S’unir entre diffuseurs pour ne pas s’effacer
Le vice-président principal de Radio-Canada, Michel Bissonnette, tend la main à ses homologues francophones pour freiner les Netflix de ce monde
Afin d’offrir une compétition francophone forte aux géants américains comme Netflix, le vice-président principal de Radio-Canada tend officiellement la main aux autres diffuseurs d’ici afin de créer une offre de contenus unie sous le chapeau de Tou.tv.
«Il faut se serrer les coudes entre nous plutôt que de se concurrencer comme on l’a fait depuis des années», a lancé M. Bissonnette en marge d’une allocution donnée à la Chambre de commerce du Montréal métropolitain.
En poste depuis un peu plus d’un an, le vice-président, un ancien producteur privé chez Zone 3, veut «travailler activement avec les collègues de l’industrie, Bell, Québecor, Groupe V Média, TéléQuébec et les autres».

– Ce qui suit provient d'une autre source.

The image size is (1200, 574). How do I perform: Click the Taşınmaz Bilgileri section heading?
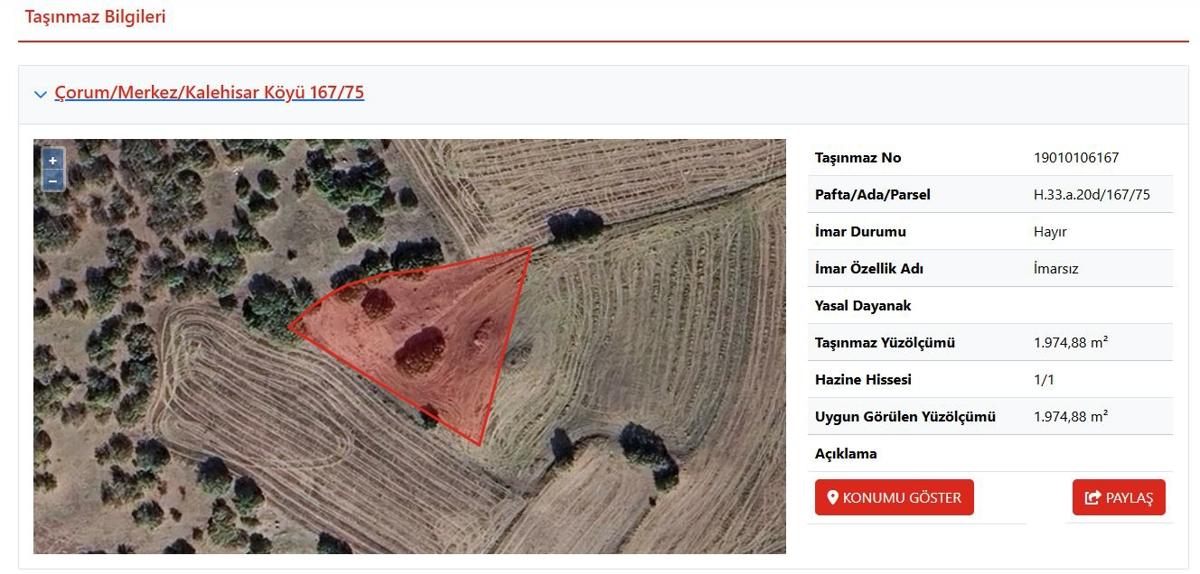95,17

M. Bissonnette a souligné dans son discours l’arrivée en force d’Amazon et de Disney dans le monde de la vidéo sur demande. Quant à Netflix, le vice-président a cité des chiffres de l’Observateur des technologies des médias de l’automne 2017 voulant que 55% des Canadiens de 18-34 ans soient abonnés au populaire service.
Avant le numérique, «quand on était dans un environnement protégé, la bataille se faisait entre nous, les joueurs francophones, sur le territoire, a-t-il résumé. À partir du moment où c’est les Netflix ou les Facebook de ce monde qui arrivent [avec] une offre de programmation, si on ne s’associe pas pour avoir une offre qui soit complémentaire, qui soit pertinente, ma crainte c’est qu’on perde le public francophone, qui va aller consommer du produit anglophone. »

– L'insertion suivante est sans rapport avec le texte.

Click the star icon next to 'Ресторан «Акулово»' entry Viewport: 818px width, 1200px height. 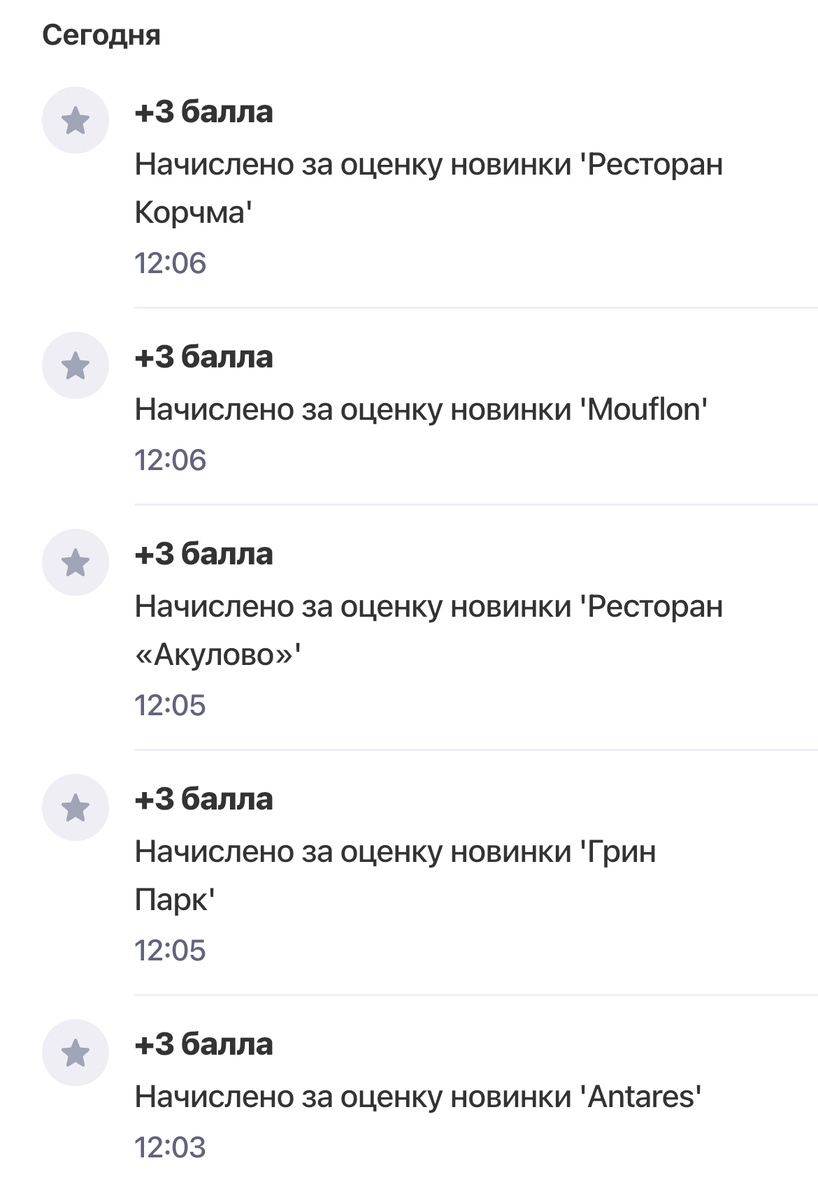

Michel Bissonnette aimerait donc un «changement de paradigme important» pour Tou.tv, qui est vue comme une plateforme pour les contenus radio-canadiens. «Là, on va entamer des discussions dans les prochaines semaines pour au moins offrir aux gens qu’on héberge leurs contenus. On veut une plateforme qui est ouverte, et c’est notre rôle comme diffuseur public de faire ça.»

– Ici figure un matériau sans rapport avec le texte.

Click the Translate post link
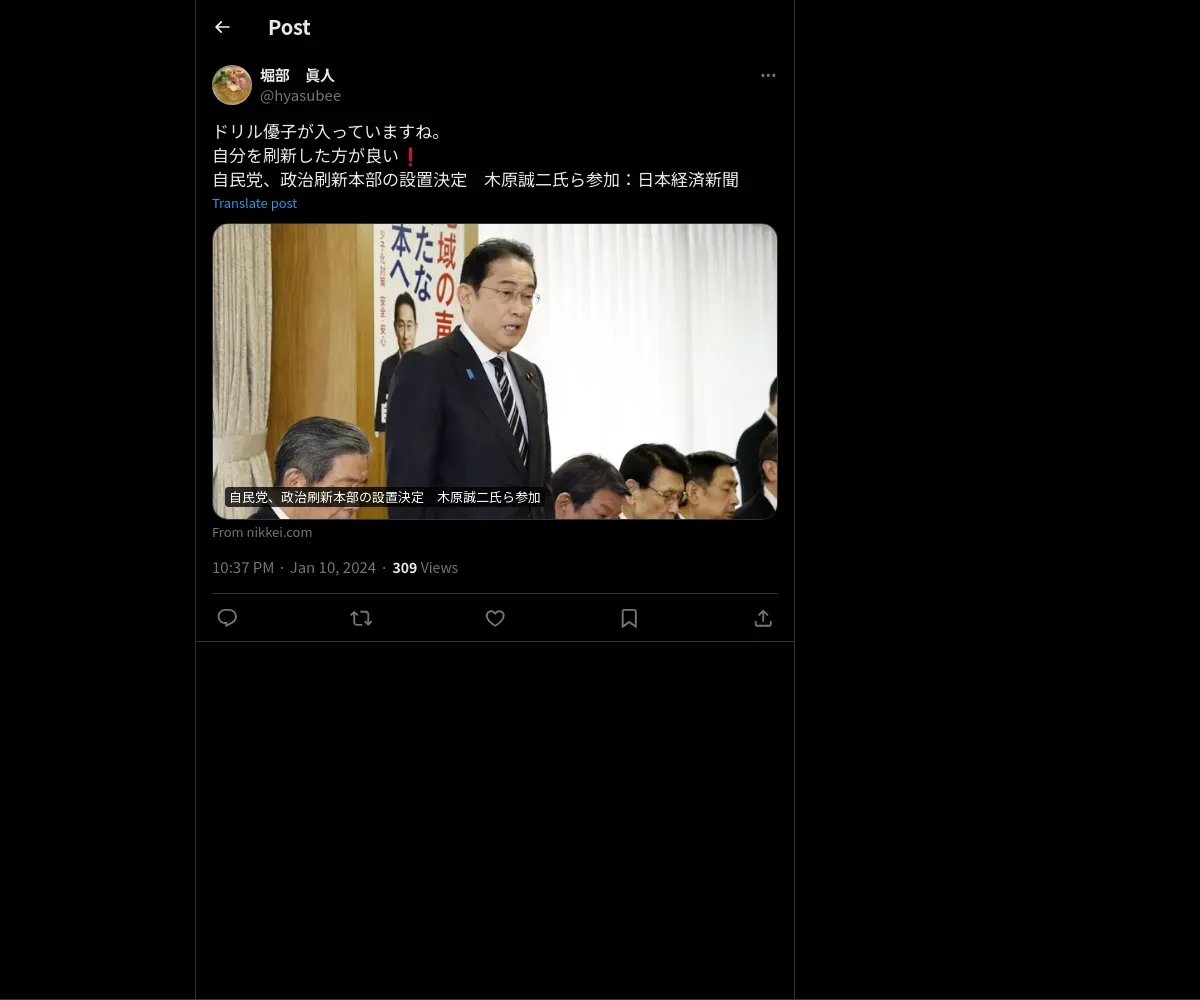Screen dimensions: 1200x1000 point(254,203)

Et selon le vice-président principal de RadioCanada, les actuels concurrents se montrent réceptifs à cette idée, ajoutant que «quand la concurrence arrive de l’étranger, c’est là que tout d’un coup la solidarité canadienne prend forme».
Devant l’idée d’imposer des quotas francophones ou canadiens à Netflix, comme ceux imposés à Radio-Canada par le CRTC, Michel Bissonnette estime que le diffuseur n’a pas à dire au gouvernement quoi faire. «Ce qui est important, c’est qu’il y ait la plus grande équité possible entre les joueurs. On sait que le gouvernement a un rôle à jouer là-dedans et on va lui laisser le jouer.»
«Faire autrement»
Dans son allocution sur le rôle de Radio-Canada dans la société, Michel Bissonnette est souvent revenu sur le fait que le diffuseur public doit «faire autrement» pour rester crédible et pertinent pour les Canadiens.
«Chaque francophone, peu importe sa génération, son origine ou sa région, doit se reconnaître et se sentir interpellé par nos contenus», a-t-il lancé. Ce qui passe selon lui par une information crédible et plus riche, et par une approche «plus numérique, plus innovante, plus diversifiée».
Mais au-delà de ces mots clés, comment se concrétisent ces valeurs? «Quand on fait des webséries comme L’âge adulte, sur Tou.tv, sincèrement ce n’est pas rentable. Mais ça permet de rejoindre une clientèle qui est plus jeune, qui s’intéresse à ces produits-là. Et pour nous, c’est ça faire autrement. Un diffuseur privé, et je le sais pour y avoir déjà travaillé, sa seule réalité c’est qu’il doit être rentable à la fin de l’année, et donc il doit absolument créer des rendez-vous qui sont les plus rassembleurs possible. Mais quand on fait ça, inévitablement on perd certains groupes qui sont plus nichés.»